Entsprechend einem vom Nationalrat überwiesenen Postulat Reiniger (sp, SH) legte der Bundesrat einen Bericht über sämtliche von der Schweiz noch nicht ratifizierten Übereinkommen des Europarates vor, der auch über die vertragspolitischen Absichten der Regierung informiert und zu Beginn jeder Legislaturperiode auf den neuesten Stand gebracht werden soll. Von den insgesamt 92 übereinkommen hat die Schweiz bisher lediglich deren 39 ratifiziert und liegt damit deutlich unter dem Durchschnitt aller Mitgliedstaaten des Strassburger Gremiums [46]. Das Parlament ermächtigte den Bundesrat für weitere fünf Jahre, im Rahmen der Europäischen Zusammenarbeit auf dem Gebiete der wissenschaftlichen und technischen Forschung (COST) Vereinbarungen mit anderen europäischen Staaten und den Europäischen Gemeinschaften abzuschliessen [47].
 
[43] Vgl. Gesch.ber., 1977, S. 14 und 108 f. sowie Amtl. Bull NR, 1977, S. 446 (Einfache Anfrage NR Schürch, fdp, BE).
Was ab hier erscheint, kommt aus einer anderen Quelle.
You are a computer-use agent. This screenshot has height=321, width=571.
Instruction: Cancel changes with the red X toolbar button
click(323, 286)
[44] Vgl K. Sovilla, «Die Europäische Sozialcharta», in Wirtschaftspolitische Mitteilungen, 33/1977, Nr. 9; Europa, 44/1977, Nr.9; TA, 88, 16.4.77; 125, 1.6.77; TW, 112, 14.5.77; wf, Artikeldienst, 21, 23.5.77; NZZ, 164, 15.7.77; Volk + Heimat, 20, Oktober 1977; SP-Information, 19, 3.11.77; Presse vom 20.12.77. Vgl. auch oben, Teil I, 1b (Menschenrechte).
[45] Vgl. NR Schürch (fdp, BE) in Europa, 44/1977, Nr. 1/2 und in Ldb, 97, 28.4.77. Vgl. auch Presse vom 20.1.77 und 28.1.77; Focus, 83, März 1977. Vgl. ferner oben, Teil I, 1b (Öffentliche Ordnung).
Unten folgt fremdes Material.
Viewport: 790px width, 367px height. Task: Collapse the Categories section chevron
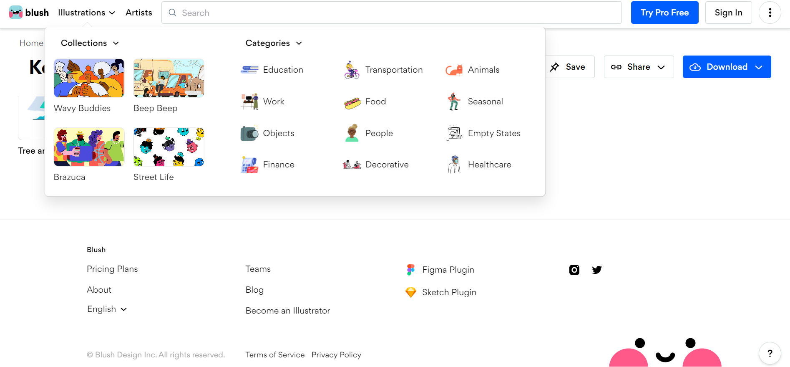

[46] Vgl. Amtl. Bull. NR, 1977, S. 107; BBI, 1977, III, S. 870 ff. und Presse vom 20.12.77.
[47] Vgl. BBI, 1977, II, S. 661; Amtl. Bull. NR, 1977, S. 1251; Amtl. Bull. StR, 1977, S. 611 f.; BBI, 1977, III, S. 913 f. Vgl. auch BR Graber, «Le Supercern», in Documenta, 1977, Nr. 3, S. 16 f.